Document extract>

========

# help.. 2001 sportsman 400



## 90-RED-SI (Sep 5, 2013)

ok well it here it goes guys.. im a noobie to this.. i purchased a 2013 rancher for my self and me and my entire family caught the mud bug.. so now im on a mision to get everyone in my fam to own one.. purchased my 8yr old son a 2008 polaris outlaw 90 .. and decided to do a father/son build with my oldest 13 yr son..

picked up a clean texas title 2001 sportsman 400 4x4 for my son on a sweet craigslist find.. 400.00 complete and in good condition.. previous owner said it would not go into gear.. im a mechanic by trade so im mechanicly inclined.. got a title but owner lost keys.. i had a key made for 16.50 from a lock smith.. got engine to turn but did not start.. oil is clean...cleand fuel and removed carb to rebuild... im sure i can get it started.. BUT heres my issue..i can get it to go into low gear... *but it will NOT move into high/reverse.. i removed linkage and tapped it with a hammer on top of trans.. it did not move... what can be wrong?could it be a bad trans? any ideas on what i can do or links?*


on a side note: i came up on another 2001 complete sportsman 400 with a bad motor... but it had a tranS that moves in every gear and alot of good parts on it including a warn winch and brush guard .. PAID 150.00!!!! GOTTA LOVE CRAIGSLIST... i can switch trans yes.... but if i can save the one i got and put less work well that would be good too.....


----------



## Polaris425 (Dec 16, 2004)

========

Instructions for the task>
Update the forum thread from "# help.. 2001" to "13 yr son.." so that each "sportsman" becomes "Sportsman". Work only from the forum thread above.

Information supplied>
========

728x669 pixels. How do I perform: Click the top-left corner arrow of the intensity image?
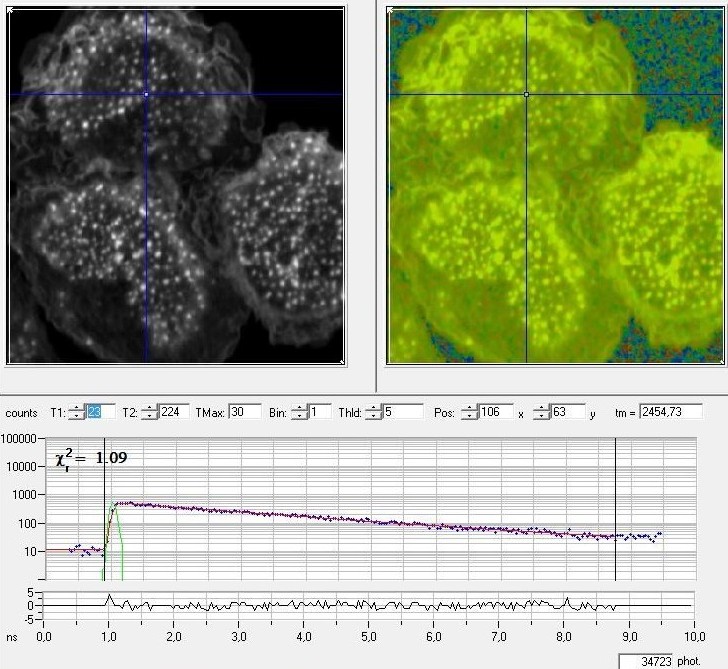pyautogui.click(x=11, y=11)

========

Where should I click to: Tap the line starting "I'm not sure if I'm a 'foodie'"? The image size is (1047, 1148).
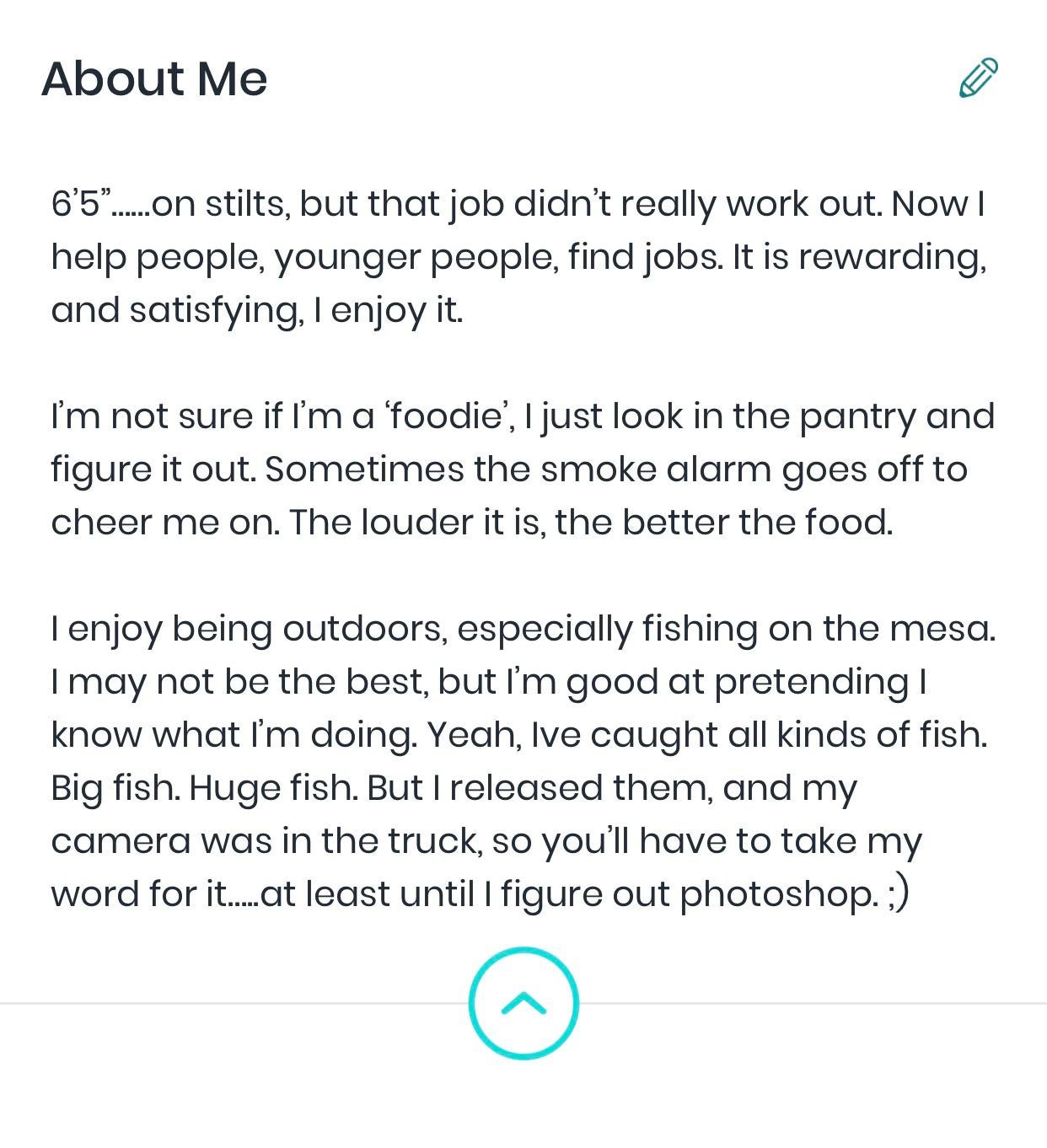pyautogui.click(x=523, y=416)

========

Output for this exercise>
# help.. 2001 Sportsman 400



## 90-RED-SI (Sep 5, 2013)

ok well it here it goes guys.. im a noobie to this.. i purchased a 2013 rancher for my self and me and my entire family caught the mud bug.. so now im on a mision to get everyone in my fam to own one.. purchased my 8yr old son a 2008 polaris outlaw 90 .. and decided to do a father/son build with my oldest 13 yr son..